Balancing Classes Before Training Classifiers - Addressing a Folk Theorem
We’ve been wanting to get more into training over at Win-Vector, but I don’t want to completely give up client work, because clients and their problems are often the inspiration for cool solutions – and good blog articles. Working on the video course for the last couple of months has given me some good ideas, too.
A lot of my recreational writing revolves around folklore and superstition -- the ghosty, monster-laden kind. Engineers and statisticians have their own folk beliefs, too: things we wish were true, totemistic practices we believe help. Sometimes there's a rational basis for those beliefs, sometimes, there isn't. My latest Win-Vector blog post is about one such folk theorem.
It’s a folk theorem I sometimes hear from colleagues and clients: that you must balance the class prevalence before training a classifier. Certainly, I believe that classification tends to be easier when the classes are nearly balanced, especially when the class you are actually interested in is the rarer one. But I have always been skeptical of the claim that artificially balancing the classes (through resampling, for instance) always helps, when the model is to be run on a population with the native class prevalences.

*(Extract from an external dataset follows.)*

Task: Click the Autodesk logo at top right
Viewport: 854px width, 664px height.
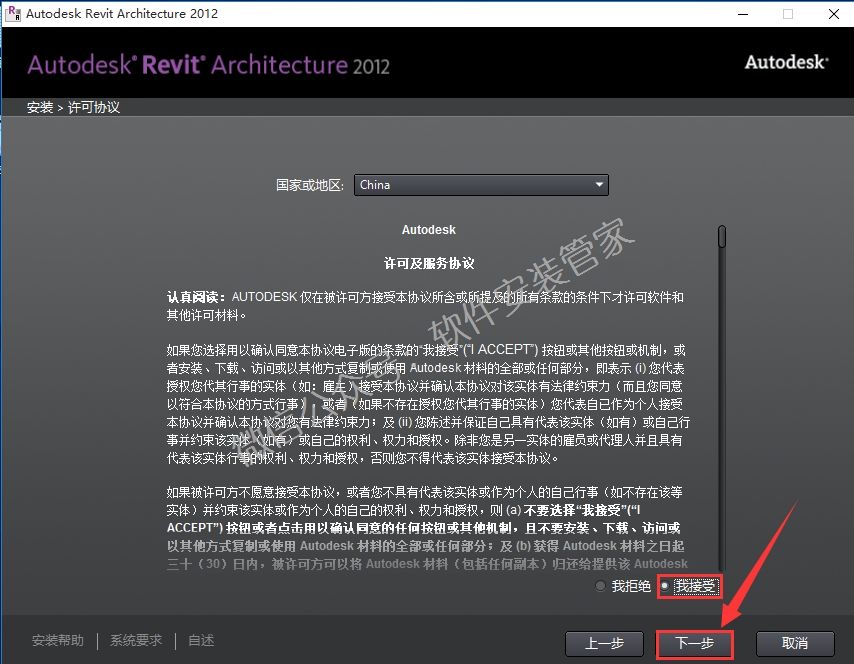Action: [x=786, y=62]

For some problems, with some classifiers, it does help -- but for others, it doesn't. I've already gotten a great, thoughtful comment on the post, that helps articulate possible reasons behind my results. It's good for us to introspect sometimes about our techniques and practices, rather than just blindly asserting that "this is how we do it." Because even when we're right, sometimes we're right for the wrong reasons, which to me is worse than simply being wrong.